Cyberculture and Dreamworld: A view from Opus Dei?

The all-pervasive push to have everything online, whether it be books, files or selves, bepseaks a deeper cultural attitude towards terrestrial, embodied living. In its glorification of the body, the culture of postmodernity identifies something lacking in biolife. There is an as yet unarticulated sense within the culture that the material and the tactile world is not, as many Moderns regard it, “the real world”. Postmodernity, therefore, seeks to find real life in things that go beyond the material, terrestrial world. This would explain the proliferation within postmodernity of myriad types of spiritualities both Christian and pagan, but it would also explain the obsession with locating a whole civilisation within the digital realm.
What are we to make of this dissatisfaction with the material and the desire for higher realities within postmodernity in general and cyberculture in particular? Interestingly, the founder of Opus Dei, St. Josemaria Escriva, wrote a short passage that is not directly related to, but can have a bearing on, cyberspace’s underlying longing for reality within virtuality. The passage seems strangely sympathetic to this undercurrent within postmodernity. Though writing on the issue of suffering, Escriva interestingly spoke of this life as
…only a dream, and a short one at that. Rejoice, because your Father God loves you so much, and…after this bad dream He will give you a good awakening…
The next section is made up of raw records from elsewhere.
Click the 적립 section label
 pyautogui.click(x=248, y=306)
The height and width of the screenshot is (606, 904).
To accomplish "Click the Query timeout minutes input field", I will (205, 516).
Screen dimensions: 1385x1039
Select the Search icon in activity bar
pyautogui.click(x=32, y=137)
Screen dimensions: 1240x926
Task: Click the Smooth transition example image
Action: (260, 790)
Cyberculture then, can be said to touch on a correct intuition that there is more to life than the terrestrial, contra the materialism of Modern culture. Still, as Escriva reminds us, it is God that gives us the illumination necessary to see the fullness of reality. Contrary to cyberculture’s attitude of finding reality by fleeing the terrestrial world, Escriva reminds us elsewhere that the fullness of reality is not to be found by fleeing embodied life, but by embracing it and engaging it through the lens provided by Christ. For it is in terrestrial living, Escriva reminds us, that we encounter Christ, and it is “in the most material things of the earth” where reality is to be found as “heaven and earth seem to merge…on the horizon”.